South Floridians were able to judge for themselves what they thought of Palin in the debate. But reviewing every Herald item on Palin, from her selection through the debate coverage in Friday's newspaper, her supporters are wrong about the news coverage of Palin in The Miami Herald. Her supporters are right, however, about the paper's opinion columns, where there is a glaring need for a conservative local columnist to balance the many more liberal ones.
News columns are more important and influential than opinion ones because in striving to be objective, they generally seem to be seen by readers as factual, and thus trustworthy, though the distinctions may be eroding. That news coverage, I found, was not just fair to Palin, it was soft. What was written was good. There just wasn't enough of it exploring her governing experience and policies.
This was due in part to the candidate's refusal to give interviews as part of a campaign strategy to freeze out the press. Some newspapers have managed to dig up material anyway despite having little time, but no one knows what more The Herald and others would have found. The McCain-Palin campaign was willing to forgo complimentary articles for fear of critical ones. More than the press, the public suffered as a result.

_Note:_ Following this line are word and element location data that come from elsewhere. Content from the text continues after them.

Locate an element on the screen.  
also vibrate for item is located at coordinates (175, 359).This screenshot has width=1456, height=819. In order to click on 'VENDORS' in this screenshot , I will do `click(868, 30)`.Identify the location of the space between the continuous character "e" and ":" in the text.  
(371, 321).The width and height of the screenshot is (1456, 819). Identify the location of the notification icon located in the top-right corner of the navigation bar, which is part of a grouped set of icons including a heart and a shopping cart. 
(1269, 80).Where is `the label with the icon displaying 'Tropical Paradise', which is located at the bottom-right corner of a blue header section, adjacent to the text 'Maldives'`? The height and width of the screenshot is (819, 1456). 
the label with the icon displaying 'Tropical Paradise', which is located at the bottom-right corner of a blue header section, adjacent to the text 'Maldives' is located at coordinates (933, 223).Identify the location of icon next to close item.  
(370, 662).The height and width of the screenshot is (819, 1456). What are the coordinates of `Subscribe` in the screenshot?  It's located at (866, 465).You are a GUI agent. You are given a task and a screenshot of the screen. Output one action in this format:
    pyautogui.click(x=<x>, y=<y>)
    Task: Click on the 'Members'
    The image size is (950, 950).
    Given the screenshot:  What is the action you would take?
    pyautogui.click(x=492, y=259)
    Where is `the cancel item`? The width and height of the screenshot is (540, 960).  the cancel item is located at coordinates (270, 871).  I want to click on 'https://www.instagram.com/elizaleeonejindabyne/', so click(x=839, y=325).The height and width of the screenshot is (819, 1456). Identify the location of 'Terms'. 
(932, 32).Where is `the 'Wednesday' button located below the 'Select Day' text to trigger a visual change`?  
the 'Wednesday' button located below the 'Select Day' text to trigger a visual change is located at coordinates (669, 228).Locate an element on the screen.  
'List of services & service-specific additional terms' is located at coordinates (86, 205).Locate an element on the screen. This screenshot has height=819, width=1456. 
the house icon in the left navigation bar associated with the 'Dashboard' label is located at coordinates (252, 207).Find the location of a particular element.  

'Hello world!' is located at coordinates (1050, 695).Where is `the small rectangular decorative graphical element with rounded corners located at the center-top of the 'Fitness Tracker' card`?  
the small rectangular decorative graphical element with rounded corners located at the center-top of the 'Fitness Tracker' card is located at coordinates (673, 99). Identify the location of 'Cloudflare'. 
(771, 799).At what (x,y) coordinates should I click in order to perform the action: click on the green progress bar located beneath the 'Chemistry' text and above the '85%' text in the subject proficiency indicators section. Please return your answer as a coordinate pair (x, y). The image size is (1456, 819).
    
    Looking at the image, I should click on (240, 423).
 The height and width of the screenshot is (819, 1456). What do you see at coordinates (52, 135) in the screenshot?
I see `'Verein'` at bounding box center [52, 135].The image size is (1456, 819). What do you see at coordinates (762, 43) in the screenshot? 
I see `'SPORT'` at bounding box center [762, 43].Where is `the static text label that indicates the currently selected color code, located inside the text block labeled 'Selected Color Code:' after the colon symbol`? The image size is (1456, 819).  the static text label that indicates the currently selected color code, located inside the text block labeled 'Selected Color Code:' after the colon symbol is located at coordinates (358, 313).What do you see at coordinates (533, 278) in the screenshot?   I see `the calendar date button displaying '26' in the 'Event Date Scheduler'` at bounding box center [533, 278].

Palin may have, too. She was dropping in the polls before the debate because of her poor performance in three television interviews. Her inexperience was skewered in what have become avatars of public opinion in South Florida: late-night television, Comedy Central and Saturday Night Live. She was more commanding Thursday night, but more openness might help her combat her image of being unprepared.
Most early polls seemed to judge her the loser Thursday, though the Page 1 debate story in Friday's paper, written by McClatchy correspondent David Lightman, slanted in her favor. The article ran through each issue by giving her view first as the one on the attack, when that was not in fact the case. But Lightman was writing on deadline in the middle of the night, so it would be unfair to make much of his organizing technique. An accompanying analysis by McClatchy's Steven Thomma was admirably dead-on. Thomma wrote that Palin gave a ''sharper performance'' than in her previous interviews, but asked ``will it be enough?''
Of the few earlier news stories that drilled down on her governing background, two by McClatchy reporters stood out.
One showed that, despite McCain's statements and her position as governor, she could claim little experience from commanding the Alaska National Guard.
The other article, certainly reassuring to moderate swing voters, reported that she did not try to impose her conservative religious views on intelligent design, abortion, homosexuality, etc., on the state.
STORY ANGLES
Meanwhile, stories coming out of the convention captured the initial Republican exuberance behind her nomination. ''Move over Obama-mania. Make way for the Palin Effect,'' led a Page 1A story by Miami Herald reporters Marc Caputo and Beth Reinhard.